Written instruction:
Copy the records exactly, from the line containing "Given: Turn off the .File Protection toggle" through the end of the records, both ends included. Leave the pictures out of your answer.

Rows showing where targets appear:
•••

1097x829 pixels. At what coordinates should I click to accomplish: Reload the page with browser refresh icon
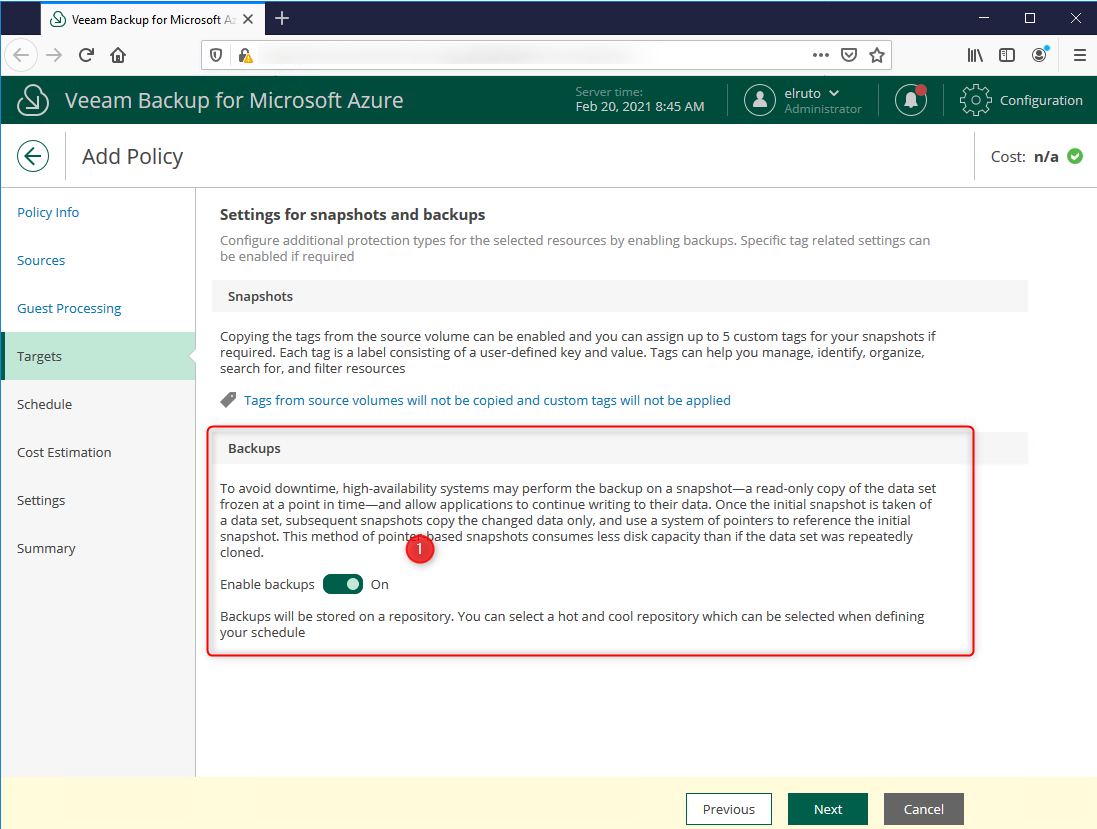87,55
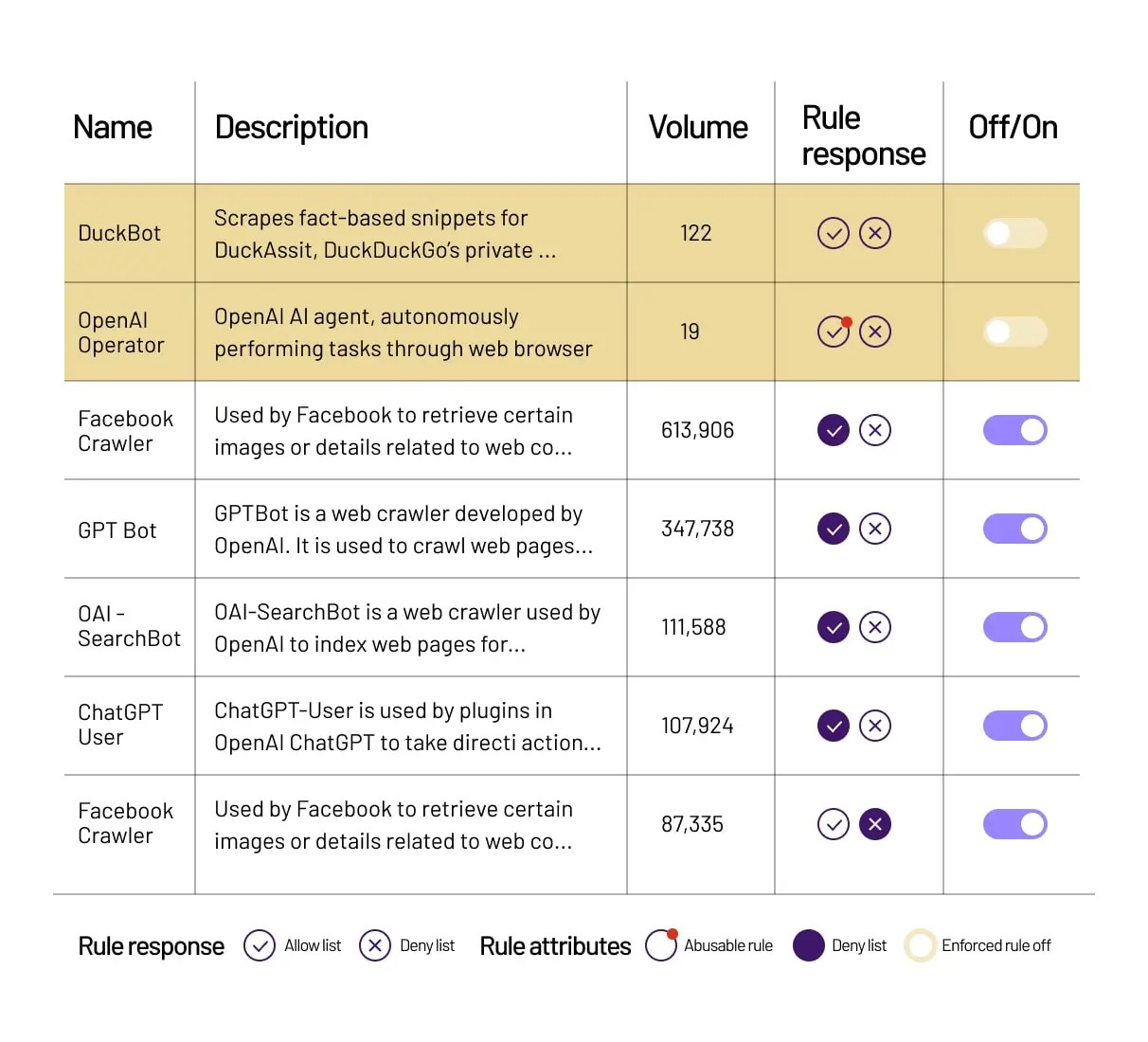Switch off the ChatGPT User toggle
Image resolution: width=1148 pixels, height=1042 pixels.
click(x=1014, y=726)
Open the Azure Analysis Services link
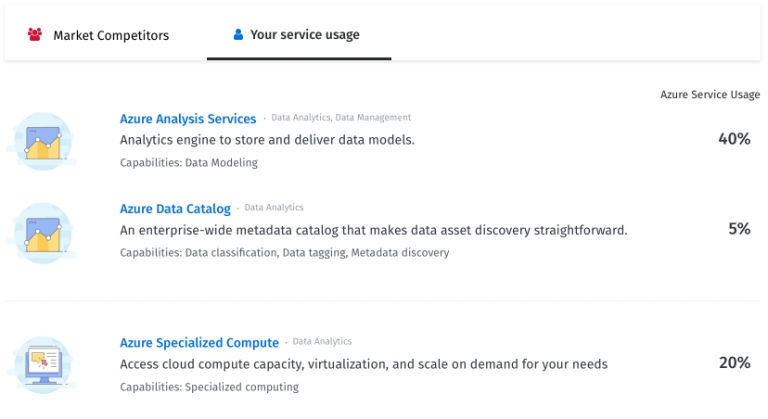 click(x=188, y=119)
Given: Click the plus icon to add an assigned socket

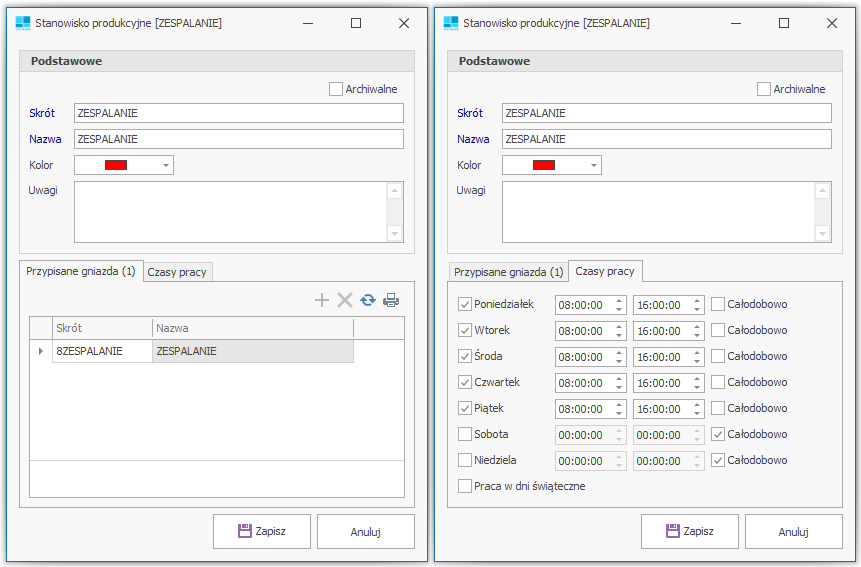Looking at the screenshot, I should (322, 300).
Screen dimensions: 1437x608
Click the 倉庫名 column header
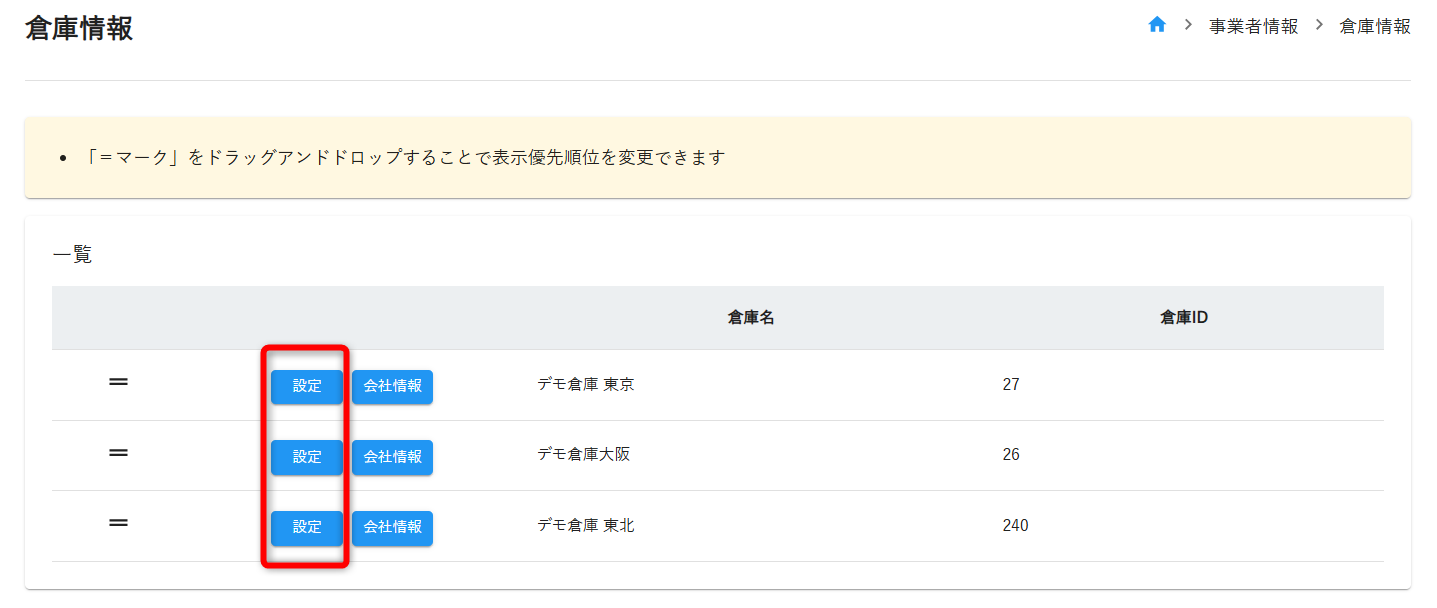click(751, 318)
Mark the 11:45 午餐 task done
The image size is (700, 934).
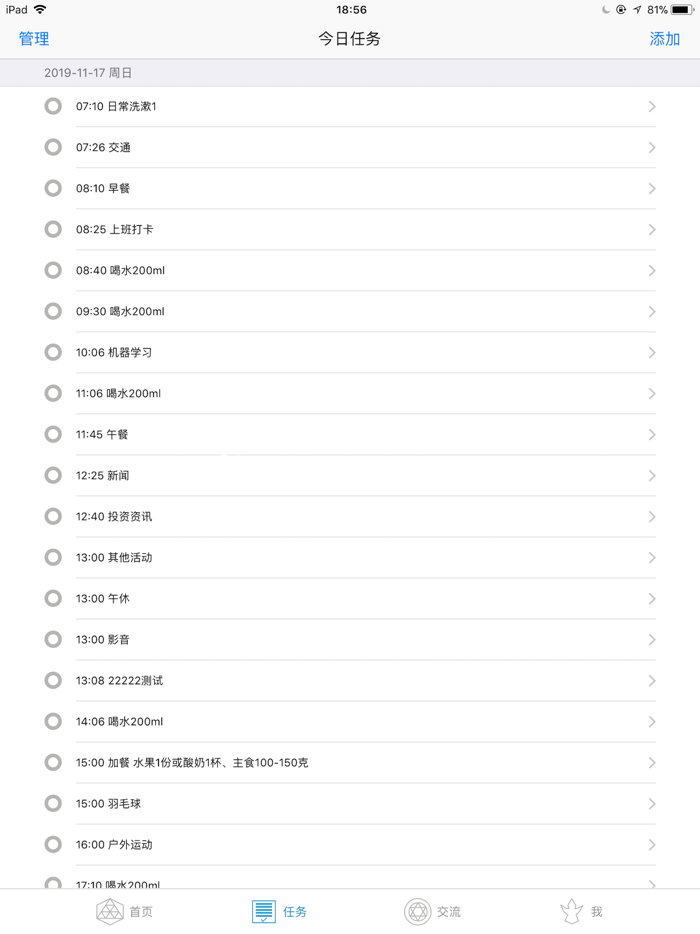click(x=53, y=434)
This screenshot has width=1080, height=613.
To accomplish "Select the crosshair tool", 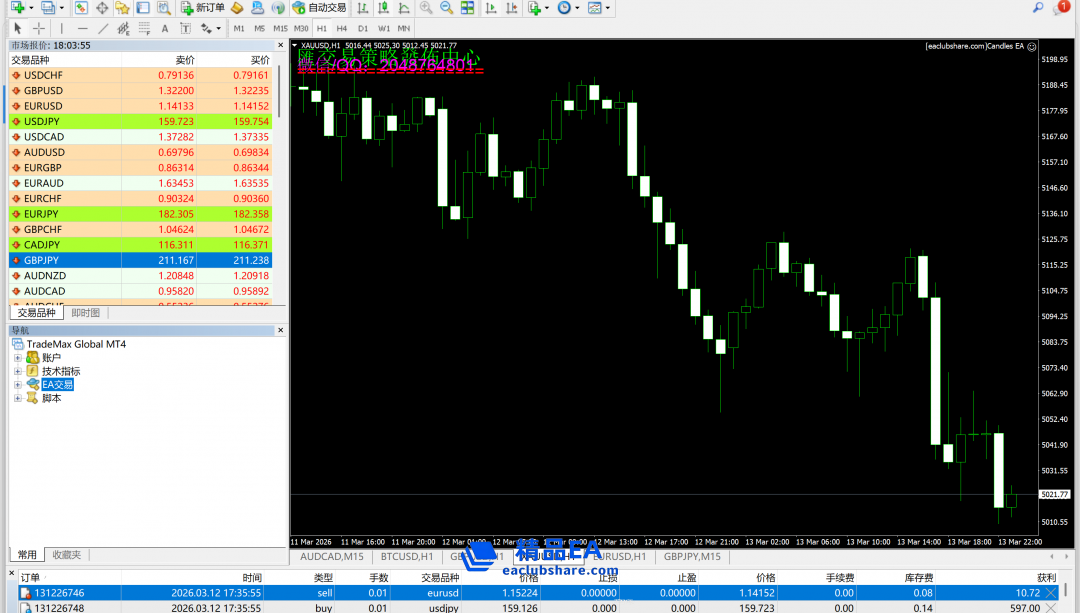I will click(x=39, y=29).
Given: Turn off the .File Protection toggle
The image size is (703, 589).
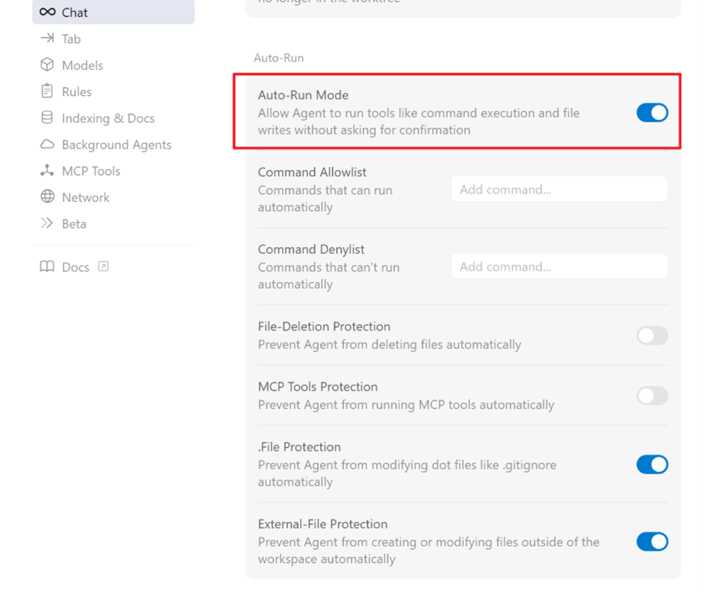Looking at the screenshot, I should (x=652, y=464).
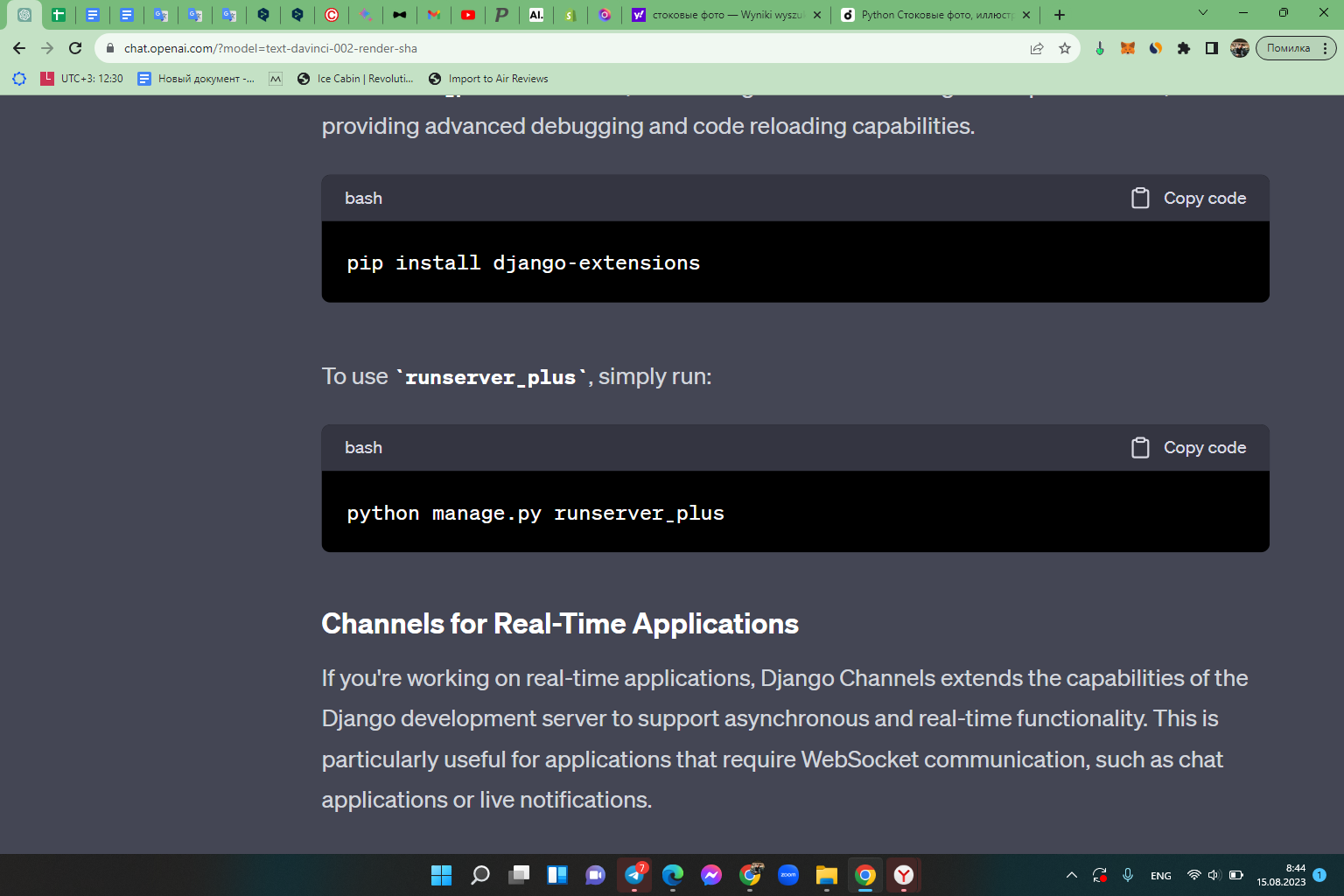Screen dimensions: 1344x896
Task: Open the ChatGPT pinned tab
Action: click(x=24, y=15)
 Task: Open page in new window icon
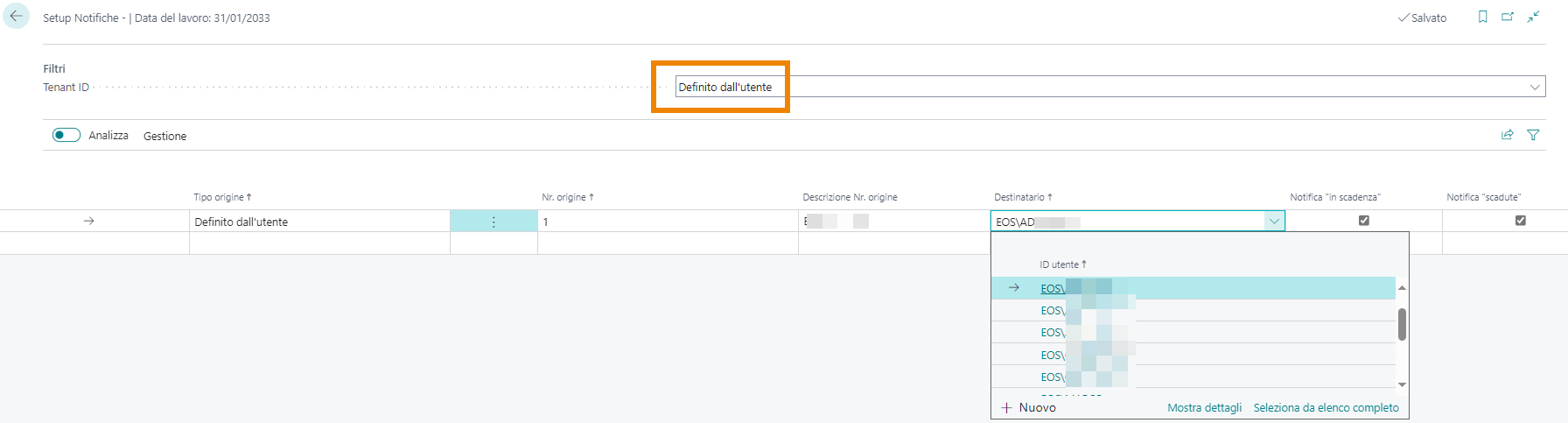coord(1508,17)
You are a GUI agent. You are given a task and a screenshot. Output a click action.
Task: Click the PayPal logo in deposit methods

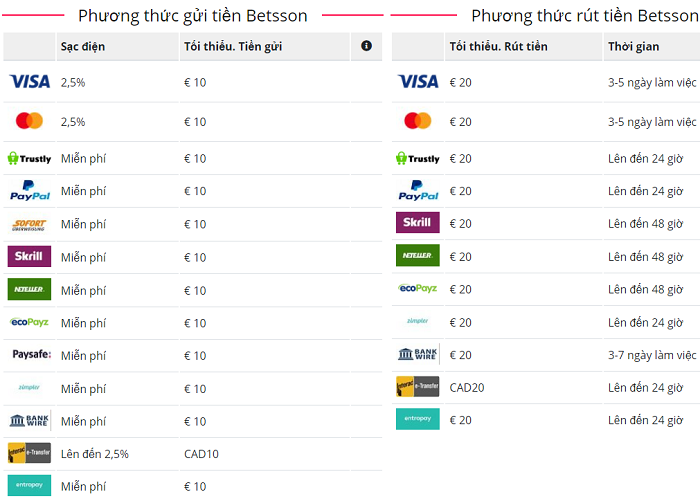(x=29, y=191)
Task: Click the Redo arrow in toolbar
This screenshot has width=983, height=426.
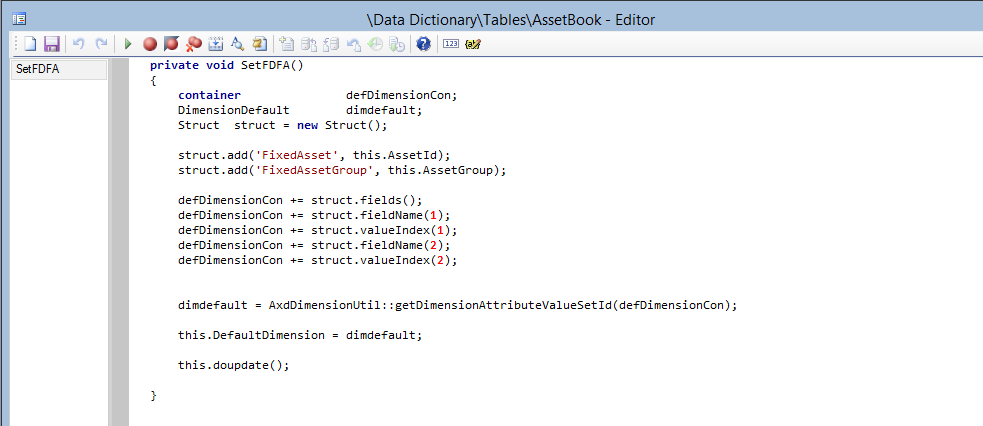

•••

Task output:
Given: Turn off the .File Protection toggle
The image size is (703, 589).
Looking at the screenshot, I should (x=652, y=464).
Screen dimensions: 1344x896
Task: Open the ChatGPT pinned tab
Action: click(x=24, y=15)
 Task: Open page in new window icon
coord(1508,17)
You are a GUI agent. You are given a task and a screenshot. Output a click action.
Task: Click the PayPal logo in deposit methods

(x=29, y=191)
Task: Click the Redo arrow in toolbar
This screenshot has width=983, height=426.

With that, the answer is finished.